This section is provided for those interested in understanding the definitions of array defining words. You need not read or understand this section to use arrays.

An array has four parts:

- Name: Stored in the name area of the dictionary.
- Action: Performed by the FORTH word [] which is automatically called when the array's name is executed with indices on the stack; the extended address of the specified array element is placed on the stack. Error checking is done if DEBUG is ON.
- Parameter field: Holds the limits for each of the array indices, the number of dimensions, the element size, a handle to the array's storage space in the heap, and a reference to CURRENT.HEAP. The parameter field is stored in the variable area in RAM.
- Contents: Stored in the heap as a relocatable block of memory.

After an array name is created, the array dimensions (index limits) and element size are stored in the parameter field and the array elements are stored in the heap.

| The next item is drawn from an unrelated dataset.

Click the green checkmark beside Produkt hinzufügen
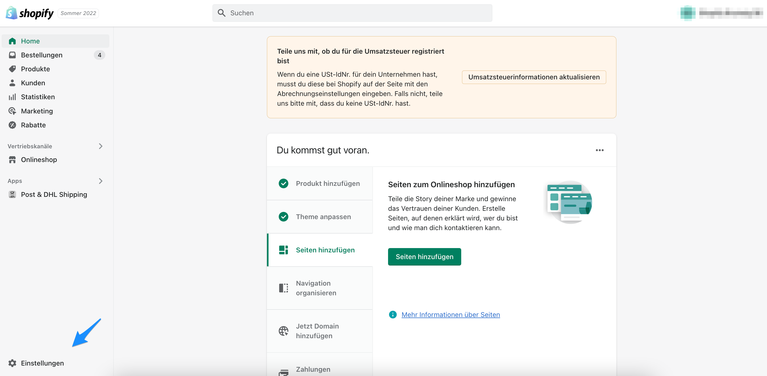The width and height of the screenshot is (767, 376). (x=283, y=184)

The contents of the parameter field are as follows:

Address | Description |
---|---|

pfa+0 | 32-bit extended handle to the array's contents in heap |

pfa+4 | addr of CURRENT.HEAP (page is same as handle's) |

pfa+6 | size in bytes of each element |

pfa+8 | number of dimensions; 255 is maximum allowed |

pfa+10 | limit of first index (#cols); for 0,1,2,...n : limit=n+1 |

pfa+12 | limit of second index (#rows) |

pfa+14 | limit of third index, etc.... |

... | |

pfa+10+2*MAX#DIMENSIONS | limit of last index |

If the handle is zero then the array is undimensioned. The element size and all indices are 16-bit unsigned integers. Indices are all zero-based. The command

ARRAY: <name>

creates a dictionary entry for <name> and initializes its dimensions to 0. It does not allocate heap space. Memory is allocated when arrays are dimensioned or redimensioned using DIMENSIONED. For example:

#index.n #index.n-1 ... #index.1 n element.size ' <name> DIMENSIONED

allocates sufficient memory from the heap for the array and stores the handle and dimensions in the parameter field of <name>. Any prior contents of the array are deleted. The command

' <name> DELETED

de-allocates memory for the array and returns its handle to the heap manager.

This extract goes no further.